* Artículo:
------
Pero no menos cierto era, como planteó Morris, que podía desencadenar su propia
ruina si terminaba dejándolas a merced de una “revoltosa multitud”, por lo que
la gran mayoría de ellas evaluó que era más prudente insistir en la
reconciliación que abrir la posibilidad a un despertar democrático en las
colonias (Foner, 1945).
Fue en este contexto de ebullición popular, y de los esfuerzos de los whig por
contenerla, que Thomas Paine publicó Sentido
común, en enero de 1776.
Un “meteorito” llega a Filadelfia
Thomas Paine, oriundo de Thetford, era hijo de
un artesano cuáquero y de madre anglicana. Hasta los 37 años de edad vivió en
Inglaterra, mudándose intermitentemente de ciudad en ciudad y de trabajo en
trabajo. En 1774, luego de ser despedido de su cargo como recaudador de
impuestos aduaneros y con cartas de recomendación de Benjamín Franklin, emigró
a Pensilvania, una de las principales colonias británicas en Norteamérica.
Menos de un año después de su llegada, Paine escribió uno de los panfletos más
leídos de la América colonial: Sentido
común.
El panfleto se publicó por primera vez en Filadelfia y en apenas meses se
convirtió “en el best seller del
siglo” (Fruchtman, 1996). No sujeto a derechos de
autor, se estima que fueron vendidas alrededor de 150.000 copias en más de
treinta y cinco ediciones (Young, 2006). Pero es probable que su difusión haya
sido aún más amplia si tenemos en cuenta ediciones clandestinas, préstamos y
lecturas públicas en tabernas y talleres.
Según el historiador Alfred Young (2006), la popularidad del panfleto se
debió a que logró poner en palabras y sintetizar en un lenguaje sencillo y
accesible el deseo no explícito de las clases populares hacia la independencia.
Pero esto no fue todo lo que hizo. En una época en la que artesanos, granjeros
y trabajadores estaban bregando por construir espacios y organizaciones donde
sus reclamos se vieran atendidos, Sentido
común logró hacer orbitar a toda esta multitud de acciones alrededor de un
objetivo común: la independencia de las colonias y la instauración de un
gobierno republicano. Es decir, transformó todas esas experiencias en un tipo
de formulación política que las élites no podían desatender ni disfrazar por
los “irracionales impulsos” de la “muchedumbre”. De esta forma, Paine encauzó y
legitimó su lucha dentro de un fin que era plausible, concreto y que, en tanto
trascendía intereses individuales, podía ser compartido por amplios sectores
populares.
Sentido común gira en torno a tres ejes
en constante interrelación. En primer lugar, el llamado a una inmediata
independencia y la necesaria unión entre las colonias para alcanzarla. En
segundo lugar, la defensa del republicanismo como única forma de gobierno capaz
de asegurar los derechos y libertades de todos los hombres. Por último, la
confianza en que la gente corriente, al participar activamente en el campo
político, era la más apropiada para garantizar el fin último de todo buen
gobierno: la seguridad de la sociedad (Young, 2006).
------
* Lista de tareas:
1 - Traduce al inglés esta oración del artículo sobre Sentido común: "Menos de un año después de su llegada, Paine escribió uno de los panfletos más leídos de la América colonial: Sentido común."
2 - En una a tres oraciones, explica a qué atribuye el historiador Alfred Young la popularidad del panfleto, según el artículo sobre Sentido común.
3 - Prosigue el artículo sobre Thomas Paine y Sentido común a partir de su última oración.
Las entradas no guardan relación con el artículo.

* Entradas de origen:
------
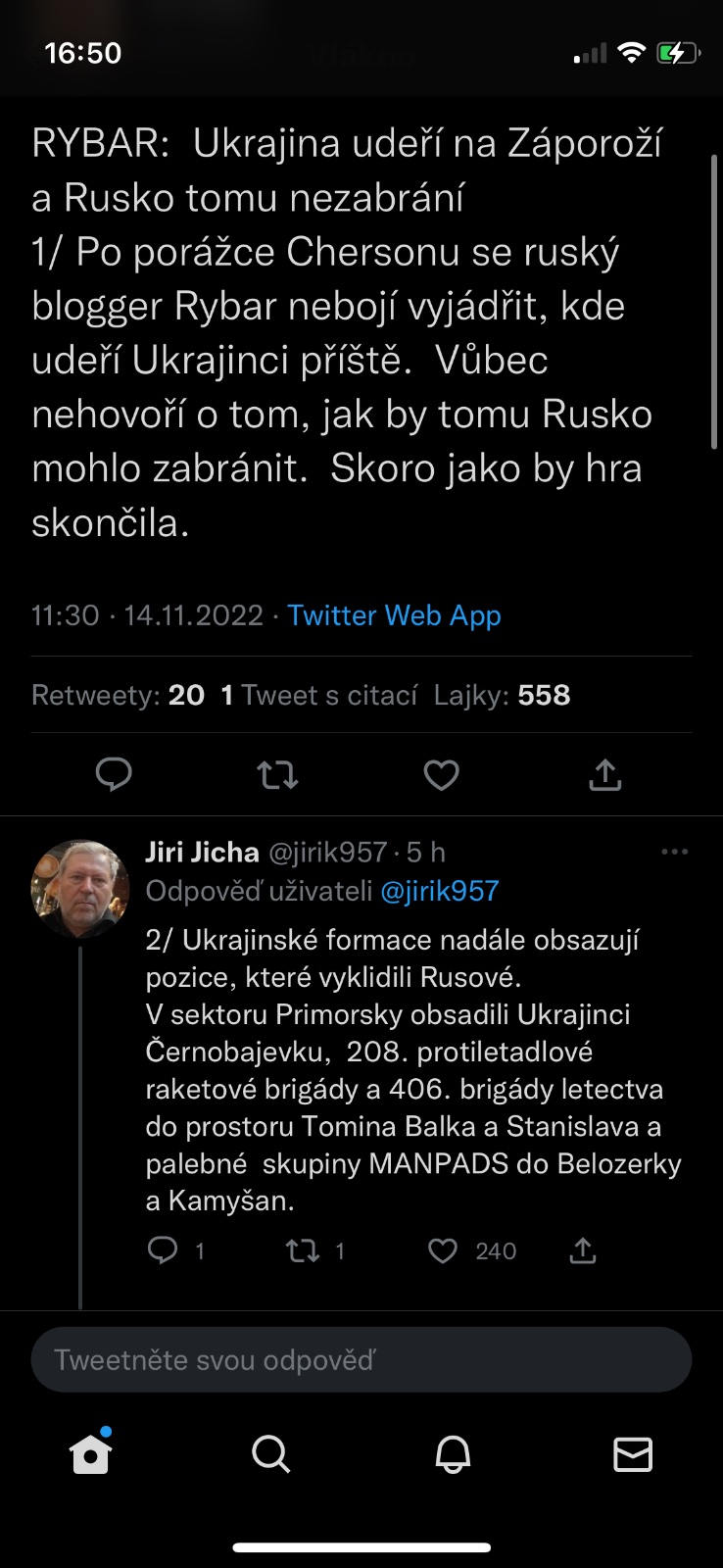Retweet the main RYBAR tweet
The height and width of the screenshot is (1568, 723).
pyautogui.click(x=277, y=775)
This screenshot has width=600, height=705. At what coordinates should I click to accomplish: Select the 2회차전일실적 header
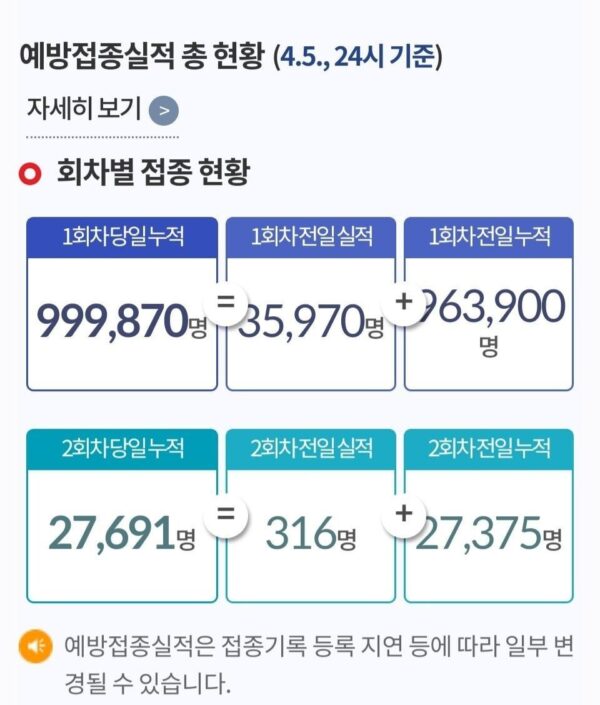311,448
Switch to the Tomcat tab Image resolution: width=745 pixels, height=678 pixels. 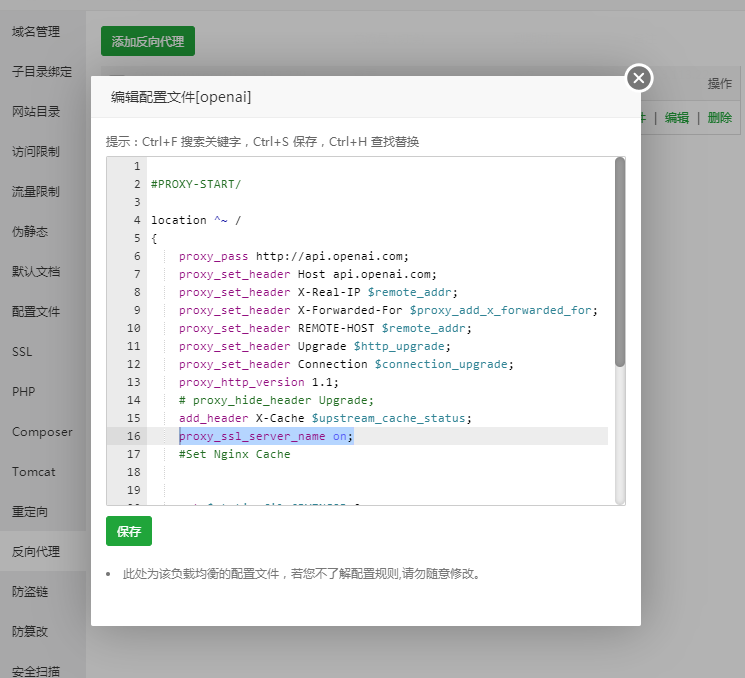34,472
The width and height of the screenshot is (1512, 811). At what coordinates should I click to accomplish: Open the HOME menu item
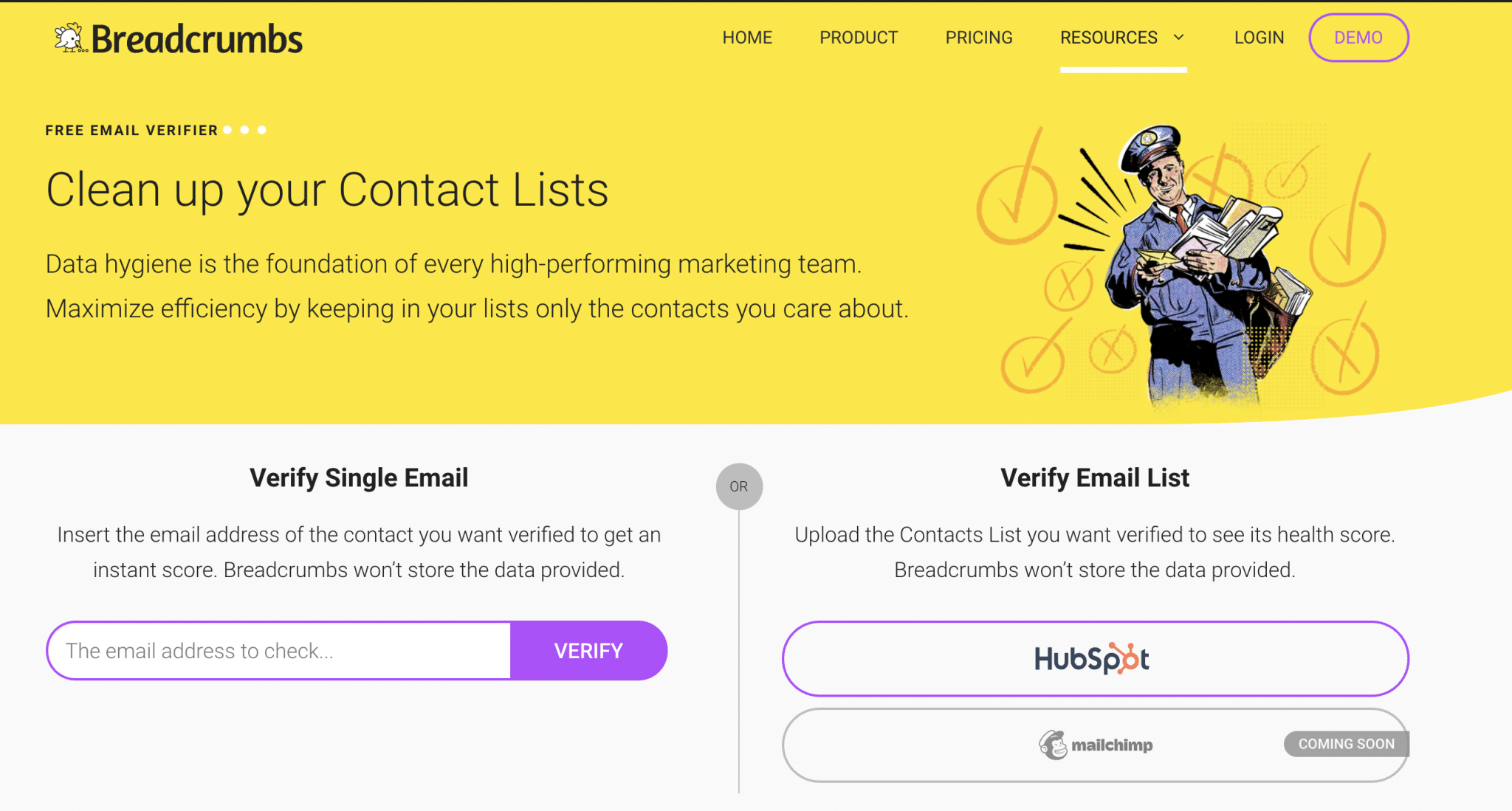pyautogui.click(x=747, y=38)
------
* Respuestas proporcionadas:
1 - Less than a year after his arrival, Paine wrote one of the most widely read pamphlets of colonial America: Common Sense.

2 - Young atribuye la popularidad del panfleto a que logró poner en palabras y sintetizar, en un lenguaje sencillo y accesible, el deseo no explícito de las clases populares hacia la independencia.

3 -
Para lograr estos objetivos era menester que los colonos se animaran a
comprender las falacias escondidas tras los lazos que los mantenían leales a
Gran Bretaña. Para ello, primero había que desmontar los argumentos (arraigados
en tradiciones y costumbres de larga data) a favor de la monarquía, el rey y la
constitución inglesa, así como también desestimar toda postura a favor de la
reconciliación y las convenciones acerca de la incapacidad de las colonias por
subsistir sin el amparo de la Corona.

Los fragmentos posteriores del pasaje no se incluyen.